▶ EXERCISE REQUIREMENTS: Using the line with "Where should I click to: Open" as your starting point, transcribe it and each line beneath it word for word until the records run out, without pictures.

▶ TASK INPUT:
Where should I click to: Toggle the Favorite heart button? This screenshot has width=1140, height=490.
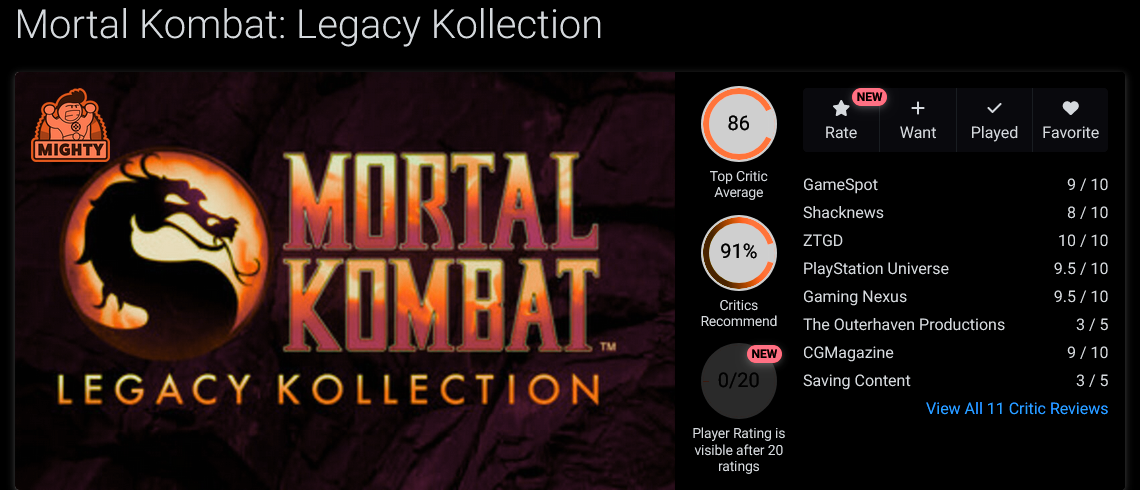[1070, 120]
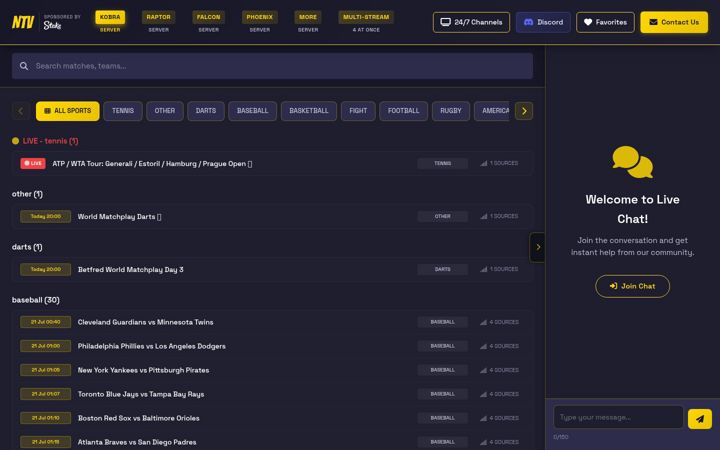The image size is (720, 450).
Task: Filter by Darts category
Action: click(206, 111)
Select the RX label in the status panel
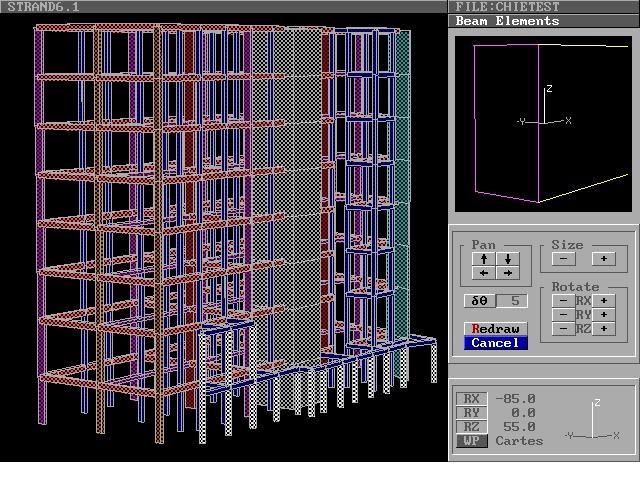The height and width of the screenshot is (480, 640). pos(472,399)
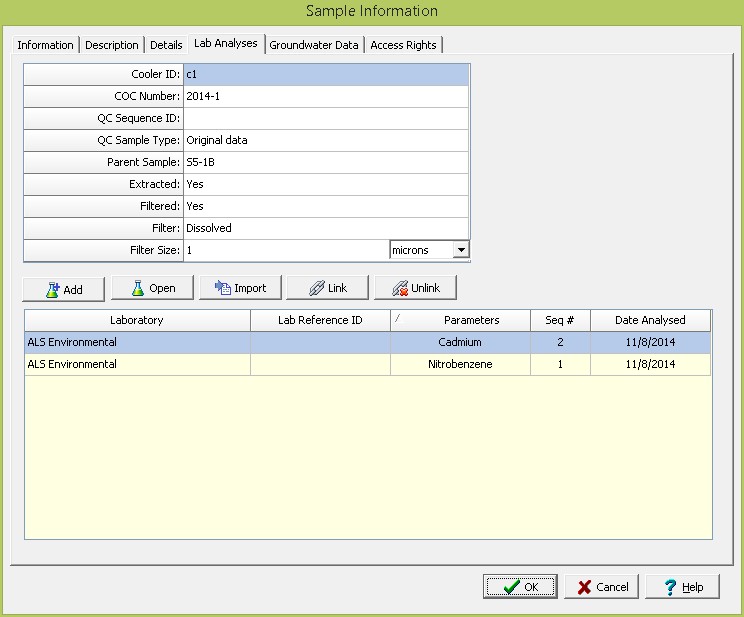The width and height of the screenshot is (744, 617).
Task: Confirm with the green checkmark OK button
Action: (520, 587)
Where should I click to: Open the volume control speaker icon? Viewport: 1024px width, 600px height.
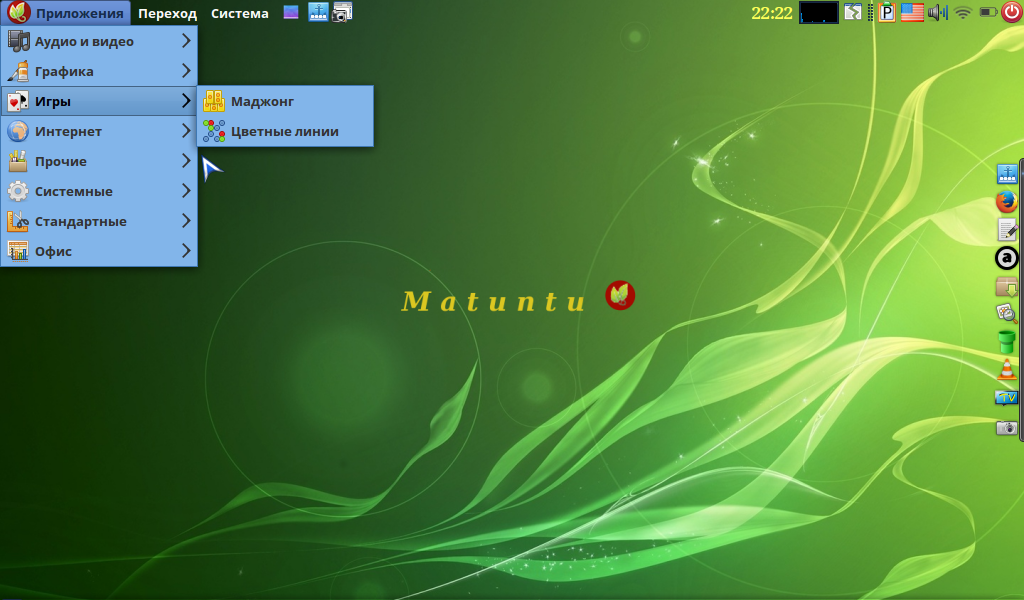click(937, 13)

▶ SOLUTION TO THIS EXERCISE:
Where should I click to: Open the volume control speaker icon? Viewport: 1024px width, 600px height.
click(937, 13)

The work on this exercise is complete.